# My son did good, a triple weekend



## NitroNX898 (Apr 7, 2009)

Took my son the the lease this weekend for his 10 annual birthday bow hunt. Ty turned 16 Friday and was looking forward to this hunt. Saturday morning we woke up to strong winds with gust to 30. I was wanting him to hunt a particular tree stand but with the winds as high as they were I had to put him in another tripod. It wasn't much after day break I got a text saying that he shot a freak. About thirty minutes later I got a picture of this. A 9 pt with a kicker on a kicker. 














That night we switched stands and I got another text that he shot a turkey but he was really wanting to draw on a doe. 
About the time we went to bed I bad storm came through and rained all night. When I woke up at 5:00am it was still raining and went back to sleep. By 5:30am the sky's cleared and the slight breeze was cool. Not long after daylight I got another text saying there was a really good 8 pt was eating corn. Now he has already shot his buck and only has does left to shoot. So if I let him take this one I will not have a buck for myself. After a few minutes I asked if it was a good by my standards or one by his  because he likes to shoot stuff. When he said it was bigger than anything he has shot. I gave him the go ahead to shoot him. He waited about an hour to go look for him. This is what I found when I arrived. 
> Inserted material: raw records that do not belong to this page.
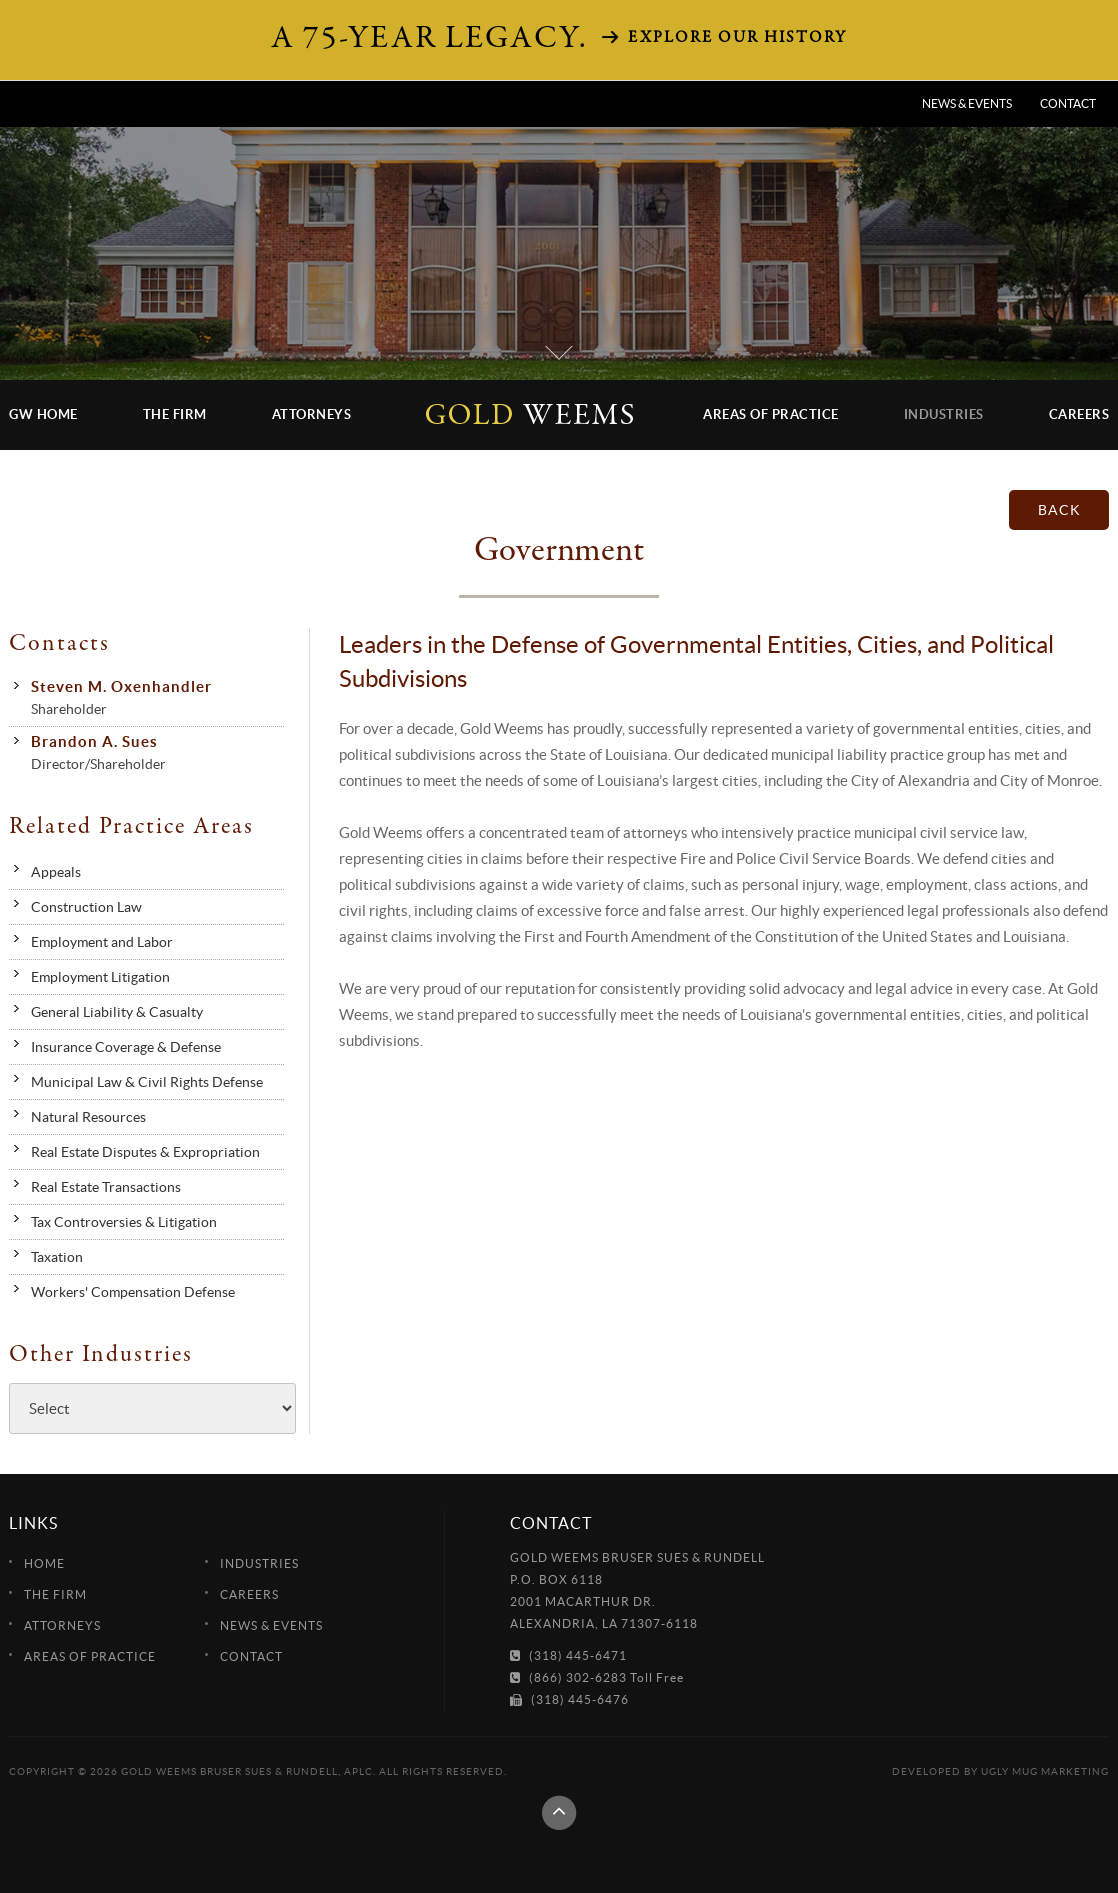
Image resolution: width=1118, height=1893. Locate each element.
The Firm (175, 414)
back (1059, 510)
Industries (944, 414)
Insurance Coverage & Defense (126, 1047)
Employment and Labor (102, 942)
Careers (1079, 414)
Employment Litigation (100, 977)
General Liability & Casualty (117, 1012)
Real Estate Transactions (106, 1187)
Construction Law (86, 907)
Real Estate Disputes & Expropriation (145, 1152)
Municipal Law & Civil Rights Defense (147, 1082)
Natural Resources (88, 1117)
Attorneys (312, 414)
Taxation (57, 1257)
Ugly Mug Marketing (1045, 1771)
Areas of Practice (771, 414)
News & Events (967, 103)
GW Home (43, 414)
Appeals (56, 872)
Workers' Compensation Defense (133, 1292)
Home (44, 1563)
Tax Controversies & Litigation (124, 1222)
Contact (1068, 103)
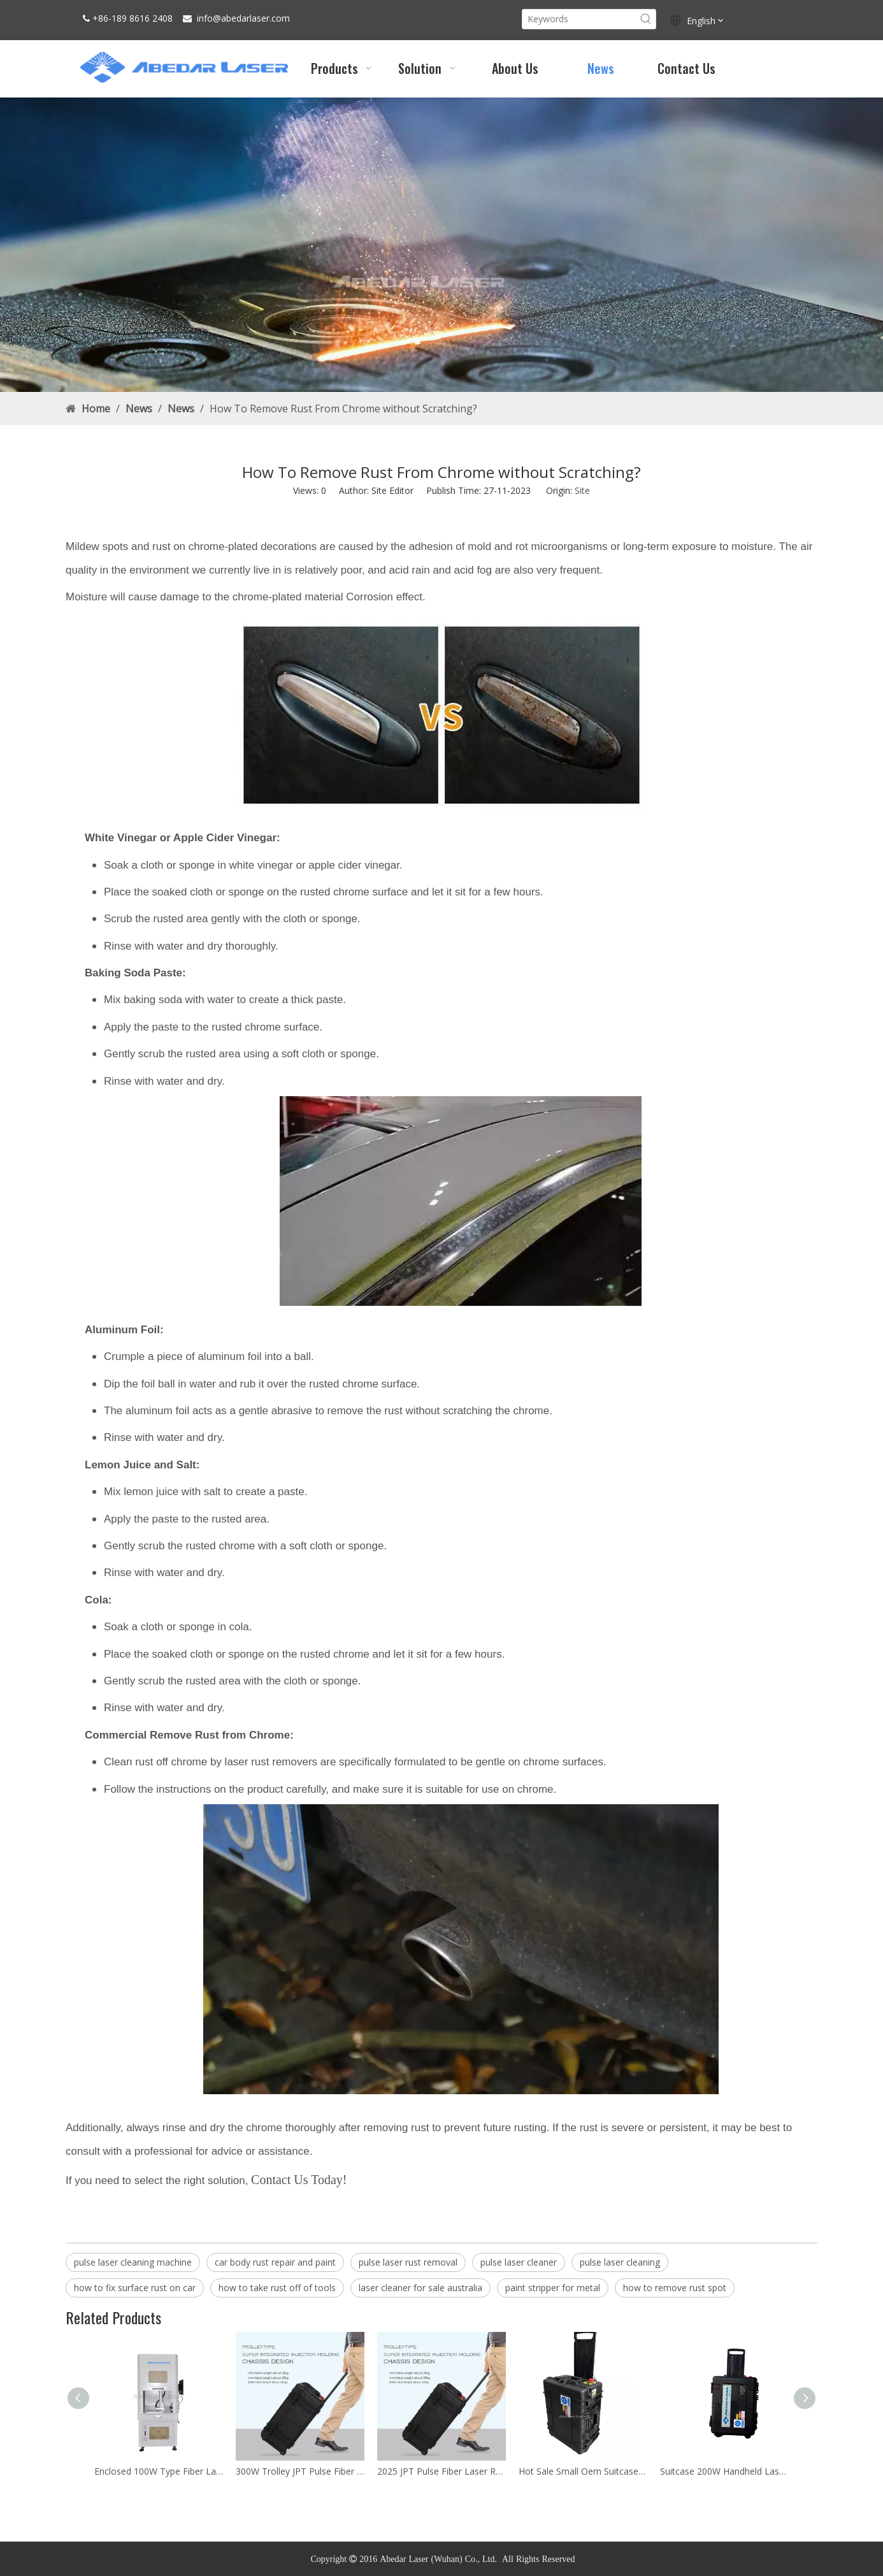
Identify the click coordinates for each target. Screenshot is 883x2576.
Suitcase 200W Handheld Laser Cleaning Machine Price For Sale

My son did good for the first weekend of our season. What is he going to do for the rest of the season


----------



## willeye (Mar 2, 2007)

Very nice.i guess he's going to fish the rest of the year.


----------



## extgreen (Oct 26, 2011)

nice set of horns


----------



## Southern Solutions (Aug 1, 2012)

Very nice, Way to get hi out there dad. Green to you sir and congrats to both of you.


----------



## Chunky (Oct 15, 2006)

fantastic, love that non-typical. Tell him congrats.


----------



## KATILLAC (Jul 27, 2005)

Nice!! What a great weekend.


----------



## NitroNX898 (Apr 7, 2009)

Thanks guys, it seems like yesterday he shot his first turkey with his bow at the age of seven. In two years he will be out of school and I will miss this.


----------